Rapport van SEO Economisch Onderzoek over illegale trustdienstverlening
Wet- en regelgeving financiële markten
Brief regering
Nummer: 2021D28280, datum: 2021-07-08, bijgewerkt: 2024-02-19 10:56, versie: 3
Directe link naar document (.pdf), link naar pagina op de Tweede Kamer site, officiële HTML versie (kst-32545-144).
Gerelateerde personen:- Eerste ondertekenaar: W.B. Hoekstra, minister van Financiën (Ooit CDA kamerlid)
Onderdeel van kamerstukdossier 32545 -144 Wet- en regelgeving financiële markten.

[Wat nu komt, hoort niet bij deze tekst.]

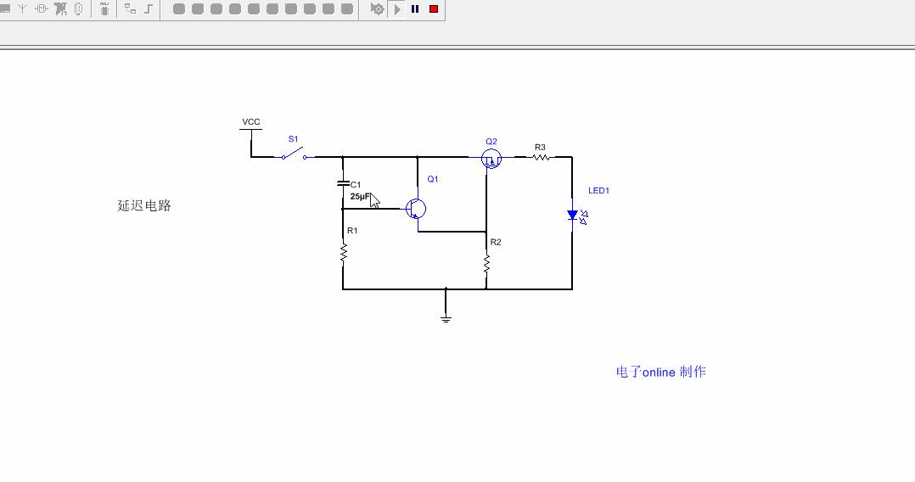Select the bus step-shaped tool icon
This screenshot has height=482, width=915.
(x=149, y=9)
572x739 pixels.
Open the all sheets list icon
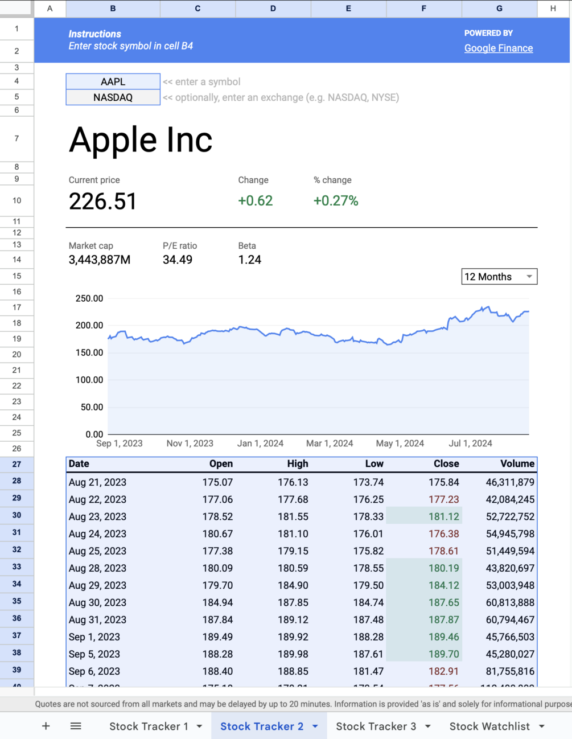(x=76, y=726)
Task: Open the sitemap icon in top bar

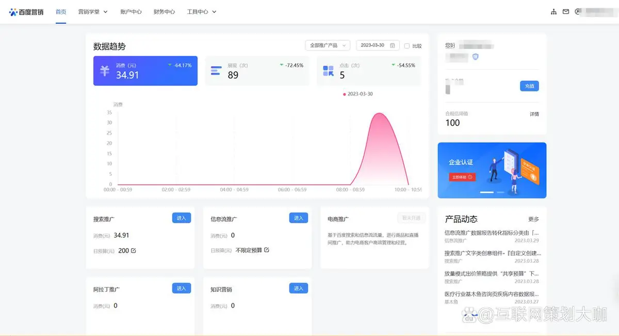Action: [553, 11]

Onderdeel van zaak 2021Z13232:
- Indiener: W.B. Hoekstra, minister van Financiën
- Voortouwcommissie: vaste commissie voor Financiën
- 2021-09-09 10:00: Bestrijding witwassen en terrorismefinanciering (Commissiedebat), vaste commissie voor Financiën
- 2021-09-09 14:05: Aanvang middagvergadering: Regeling van werkzaamheden (Regeling van werkzaamheden), TK
- 2021-09-15 10:00: Procedurevergadering Financiën (via videoverbinding) (Procedurevergadering), vaste commissie voor Financiën
- 2021-09-29 13:35: Aanvang middagvergadering: Regeling van werkzaamheden (Regeling van werkzaamheden), TK
Preview document (🔗 origineel)
Tweede Kamer der Staten-Generaal | 2 |
Vergaderjaar 2020-2021 |
32 545 Wet- en regelgeving financiële markten
Nr. 144 BRIEF VAN DE MINISTER VAN FINANCIËNMINISTER VAN FINANCIËN
Aan de Voorzitter van de Tweede Kamer der Staten-Generaal
Den Haag, 8 juli 2021
Op mijn verzoek heeft SEO Economisch Onderzoek (SEO) een onderzoek uitgevoerd naar illegale trustdienstverlening in Nederland. Ik bied uw Kamer het onderzoek met deze brief aan1.

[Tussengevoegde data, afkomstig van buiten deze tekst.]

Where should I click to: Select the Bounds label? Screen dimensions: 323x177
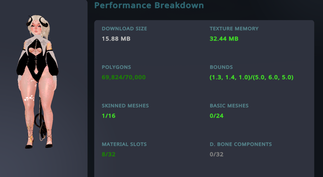[x=221, y=67]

In deze brief schets ik allereerst welke maatregelen het kabinet recent heeft getroffen om de integriteit van de trustsector te verbeteren. Daarna ga ik kort in op de bevindingen van het onderzoek en presenteer ik welke aanvullende maatregelen het kabinet naar aanleiding van het onderzoek gaat treffen om illegale trustdienst- en domicilieverlening terug te dringen. Ik richt mij daarbij op het verder aanscherpen van de wetgeving om ontduiking van de vergunningsplicht tegen te gaan, de versterking van het toezicht en een intensievere gezamenlijke aanpak van illegale trustdienstverlening.

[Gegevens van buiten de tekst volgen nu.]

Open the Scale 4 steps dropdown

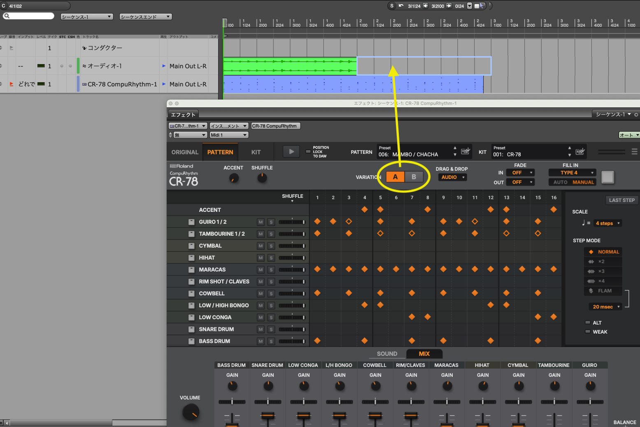607,223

Tot slot kondig ik een breder onderzoek aan naar de toekomst van de trustsector, omdat ik twijfels heb over de toegevoegde waarde van een sector die een zeer hoog integriteitsrisico oplevert en grote moeite heeft om de wetgeving na te leven.
Aanleiding
Met ingang van 1 januari 2019 is de Wet toezicht trustkantoren 2018 (Wtt 2018) (Kamerstuk 34 910) in werking getreden. Deze wet heeft het gehele wettelijk kader voor trustkantoren herzien, waarmee het strengste kader van Europa tot stand is gekomen, met als oogmerk de integriteitrisico’s in de trustsector beter te beheersen. Onder meer de zogenoemde Panama Papers, de Paradise Papers, de bevindingen van de parlementaire ondervragingscommissie fiscale constructies en de ervaringen van DNB in het toezicht maakten duidelijk dat een strenger kader nodig was. Bij de totstandkoming van die wet kondigde ik aan dat ik nauwlettend de voortgang in de sector ga monitoren en dat ik ook in beeld wil hebben of de strengere eisen tot gevolg hebben dat de dienstverlening in de illegaliteit verdwijnt. Ten behoeve daarvan vroeg ik DNB om mij jaarlijks op de hoogte te houden van de ontwikkelingen in de sector en de naleving van de nieuwe wetgeving. Met het plan van aanpak witwassen vroeg ik in aanvulling daarop aan DNB om al in de loop van 2019 met een eerste toezichtbeeld te komen.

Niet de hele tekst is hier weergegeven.